# Round Bottom Bottle ID



## foxfirerodandgun (Dec 7, 2020)

I read a post about these types of bottles a while back but can't seem to find it now. I'm just curious as to what the original contents were and if it has any age to it. There were three of them on a box of bottles I recently picked up at an auction. Two were round bottom like the one in the pictures and one had a flat spot on the bottom roughly 2 inches in diameter which allows it to stand alone. They are 10 inches tall and 4 1/2 inches wide. One has remnants of a foil band around the top/neck and "DEL" "VWO" opposite of each other in the pointile. On the base is a small embossed anchor with IX above it and a 0 beneath it.
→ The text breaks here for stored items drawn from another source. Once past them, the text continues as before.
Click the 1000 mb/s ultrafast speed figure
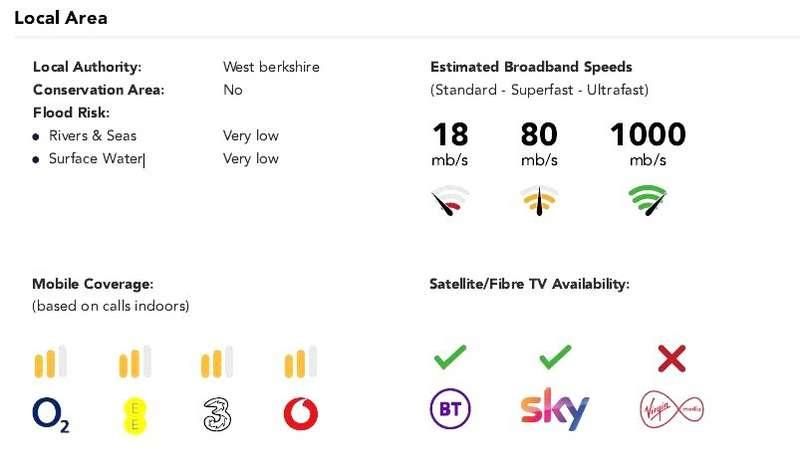Image resolution: width=800 pixels, height=471 pixels. [x=648, y=135]
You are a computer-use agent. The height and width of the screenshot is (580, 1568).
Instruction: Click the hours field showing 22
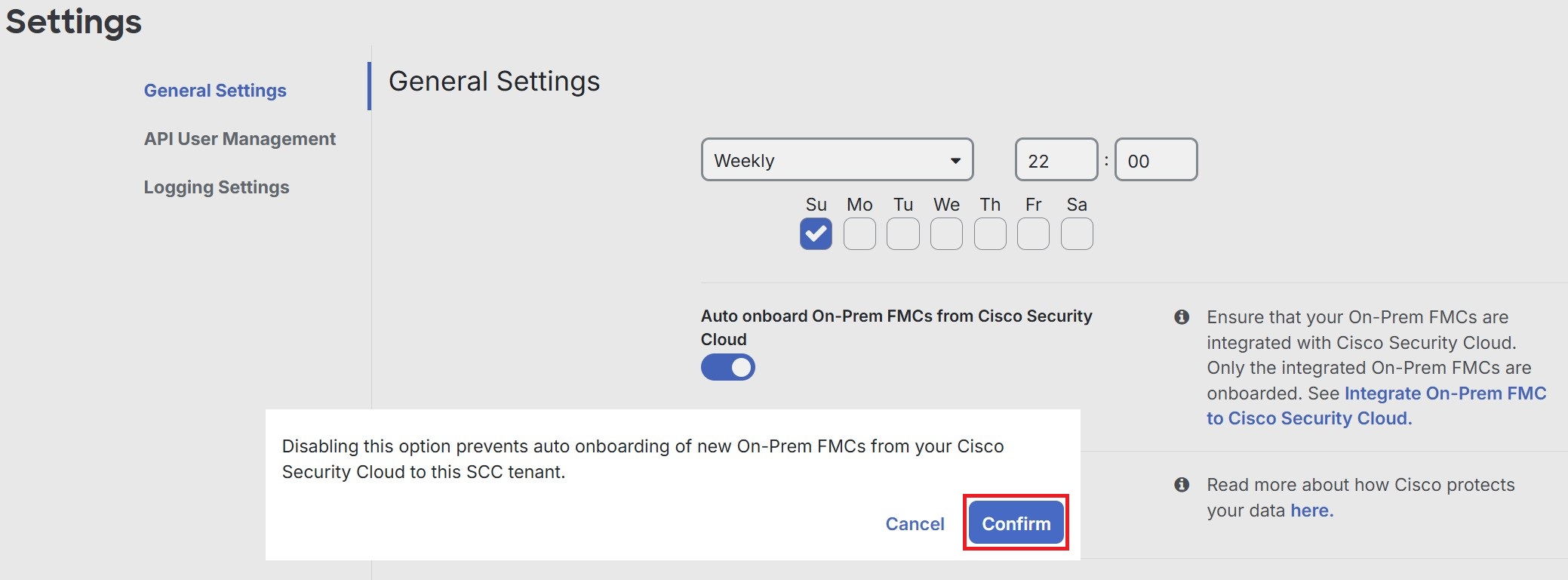1055,159
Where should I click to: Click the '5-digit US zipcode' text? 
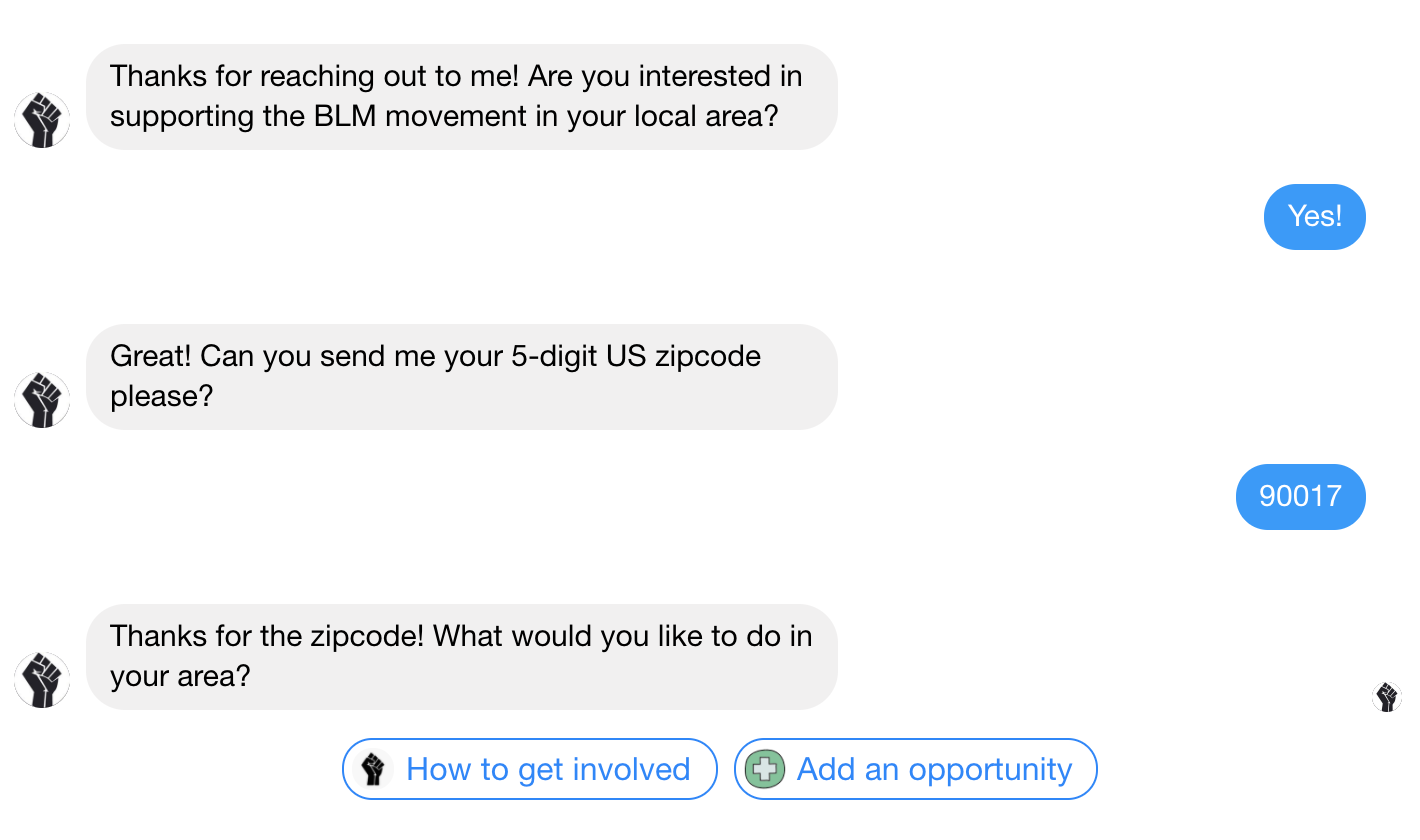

All comments welcomed.


----------



## coreya (Dec 7, 2020)

wicker wrapped wine bottle


----------



## foxfirerodandgun (Dec 7, 2020)

coreya said:


> wicker wrapped wine bottle


Not very old I suspect, even though the one in the picture has a number of air bubbles in it.


----------



## nhpharm (Dec 7, 2020)

Chianti.  I've dug them in 1910's pits for the most part but they can be newer than that as well.


----------



## foxfirerodandgun (Dec 9, 2020)

Thanks to everyone for your replies.


----------